Plutôt que de parler, en général, vous préférez donner des concerts.
Il y a une bonne raison à cela : je joue la musique que j’ai envie d’entendre. Franchement, que peut-on écouter aujourd’hui ? Rien ! Il ne se passe rien d’excitant. Quand on me dit que l’électronique c’est l’avenir, je préfère en rire.
Pouvez-vous me citer une chanson connue enregistrée par un artiste venu de cette scène ?
Non, car c’est impossible. Alors on revient toujours vers moi, un musicien humain et sincère.
Existe-t-il des artistes qui trouvent grâce à vos yeux ?
Aucun ! J’aime un groupe de rock, c’est celui de la fille de Lenny Kravitz ! Et si je dis cela, c’est pour faire plaisir au père ! Chez moi, à Minneapolis, il y a quelques clubs fréquentables. Et encore... Allez faire un tour à Los Angeles, vous comprendrez : il ne se passe plus rien. En réalité, les seuls musiciens que j’aime sont les miens ! Ils s’adaptent à toutes les situations.
Sur scène, vous êtes le patron ?
Absolument. J’ai un canevas précis et selon l’ambiance de la salle, selon l’attitude des gens, le concert évolue. Je lance des injonctions aux musiciens, qui embrayent aussi vite. Pour faire vivre un concert, il faut innover, casser les rythmes et les temps, changer sans cesse. Sinon, je m’ennuierais...
Aimez-vous interpréter vos anciens tubes ?
C’est un immense bonheur de les jouer. Contrairement à ce que l’on dit souvent, je tiens compte du public. Il ne connaît pas encore mon dernier disque, je n’allais pas lui infliger une série de chansons nouvelles ! Et pour être honnête, je ne les ai pas assez répétées. Je m’amuse tellement avec des titres comme “Kiss” ou “Purple Rain”. Je branche une pédale wah-wah et cela m’emmène très loin. Dans ces moments-là, je suis possédé !
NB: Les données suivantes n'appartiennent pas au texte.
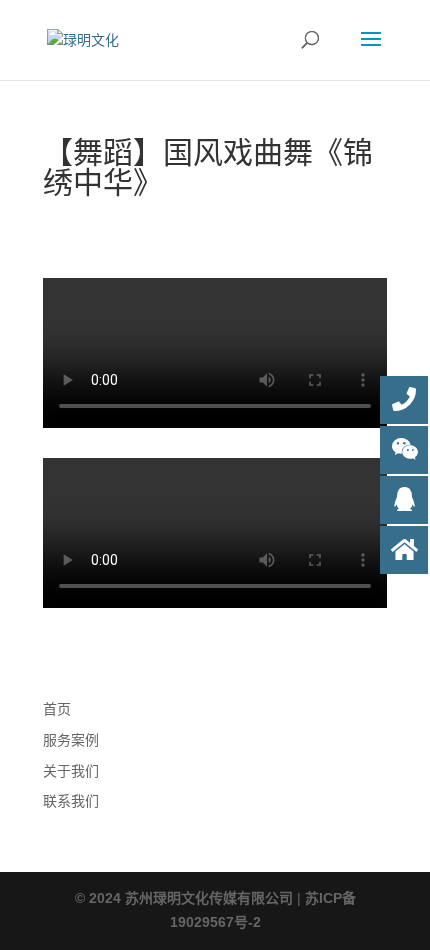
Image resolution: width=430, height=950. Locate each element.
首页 (57, 709)
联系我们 (71, 801)
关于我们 (71, 771)
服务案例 (71, 740)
On vous a vu à la Fashion Week, que représente la mode pour vous ?
Une douleur ! Vu ma taille, je n’ai jamais pu trouver de vêtements qui me convenaient. Je suis très “petite” [en français]. J’ai une équipe chez moi qui crée mes tenues. Je ne veux pas être habillé comme tous les autres hommes, car je
suis différent. Je ne veux ressembler à personne.
Avec vos accoutrements, vous ne passez jamais inaperçu...
Mais je ne souhaite pas passer inaperçu ! Au contraire ! Je souhaite être reconnu dans la rue. C’est pour cela que je fais ce métier. Et quand les gens m’abordent, c’est toujours pour me donner de l’amour ! Vous ne pouvez pas imaginer combien cela me touche.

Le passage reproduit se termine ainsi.